[BEGIN Listing]

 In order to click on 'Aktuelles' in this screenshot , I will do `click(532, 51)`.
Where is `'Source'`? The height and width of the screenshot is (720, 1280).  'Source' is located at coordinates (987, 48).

[END Listing]
[BEGIN Listing]

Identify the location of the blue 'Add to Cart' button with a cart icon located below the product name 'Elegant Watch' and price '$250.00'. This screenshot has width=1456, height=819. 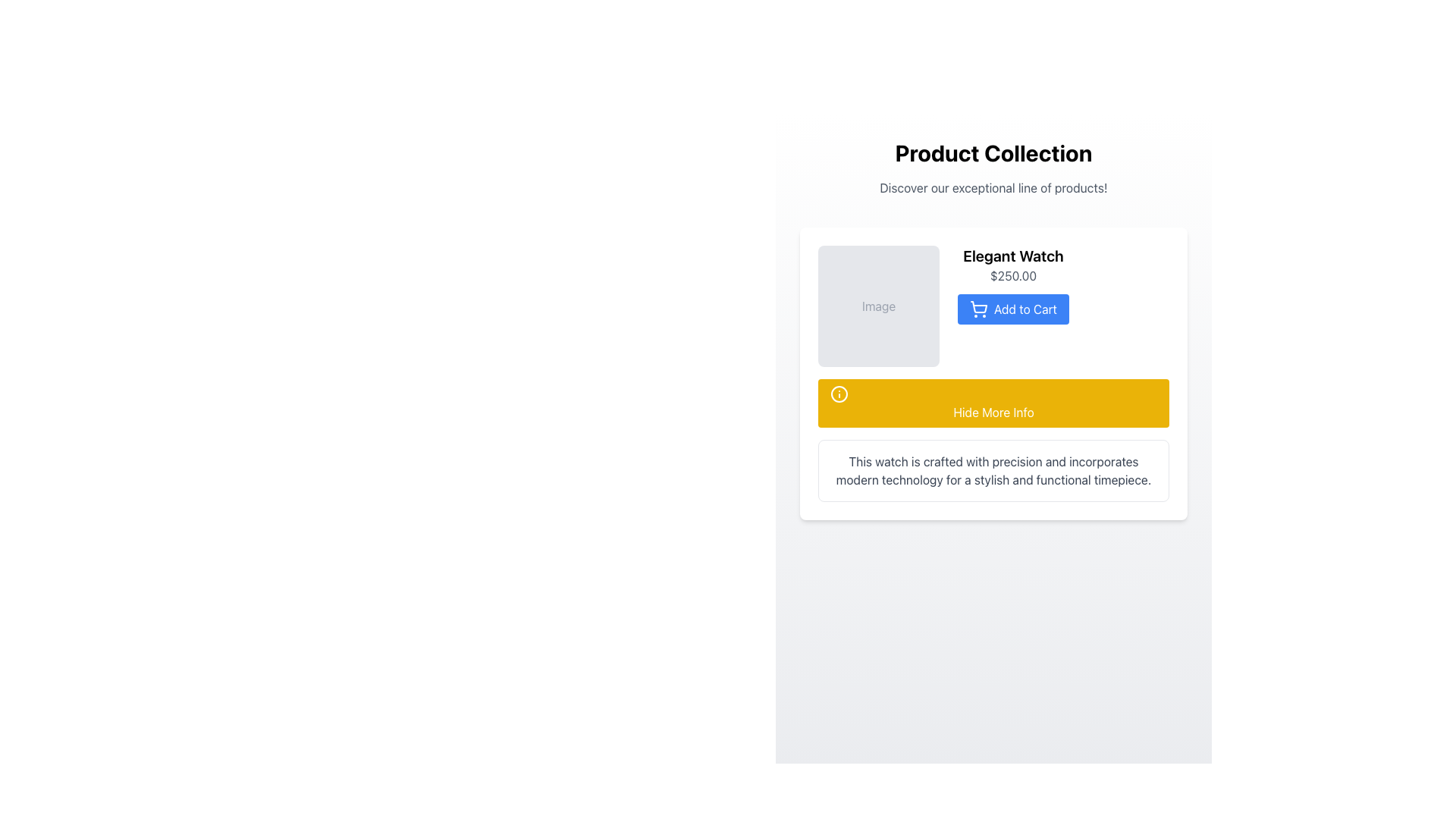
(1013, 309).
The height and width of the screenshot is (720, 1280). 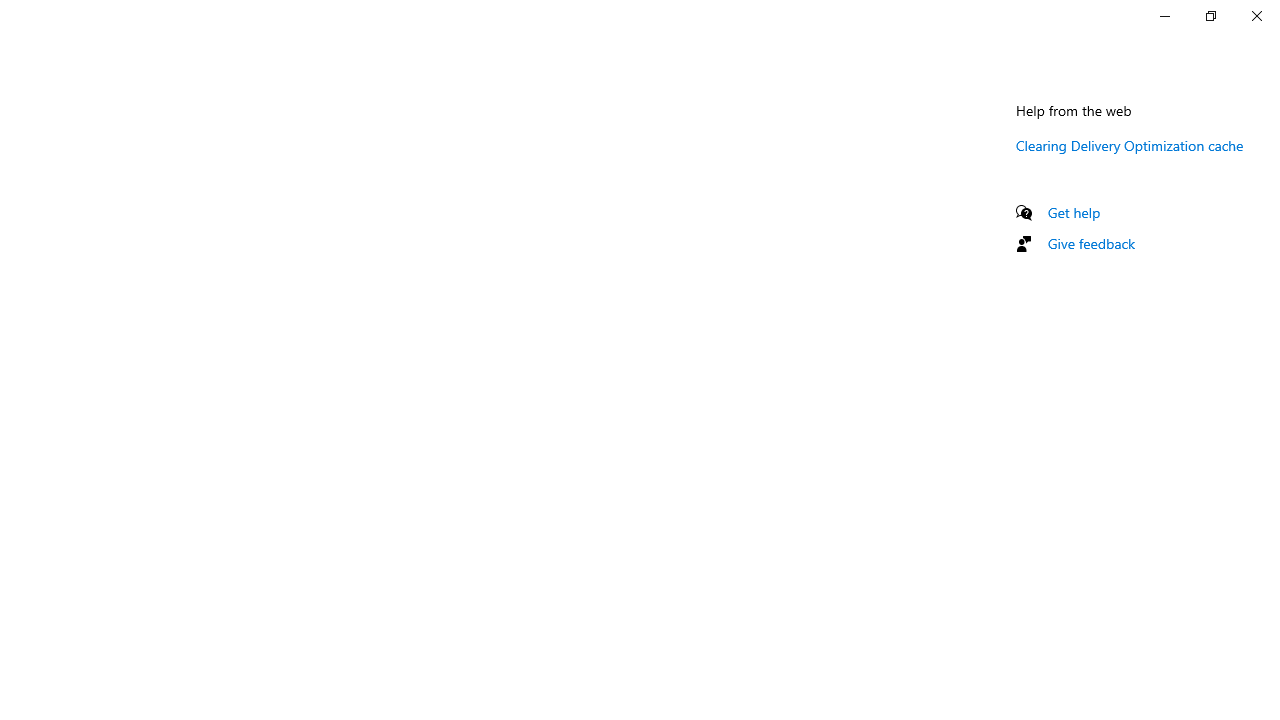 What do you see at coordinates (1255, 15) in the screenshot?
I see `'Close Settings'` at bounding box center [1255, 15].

[END Listing]

Task directions => Turn everything from the line containing "In order to" down to the line containing "coordinates (987, 48)." into a JSON list of strings, one string per line, leaving out any blank lines.

Solution for this problem =>
[
  " In order to click on 'Aktuelles' in this screenshot , I will do `click(532, 51)`.",
  "Where is `'Source'`? The height and width of the screenshot is (720, 1280).  'Source' is located at coordinates (987, 48)."
]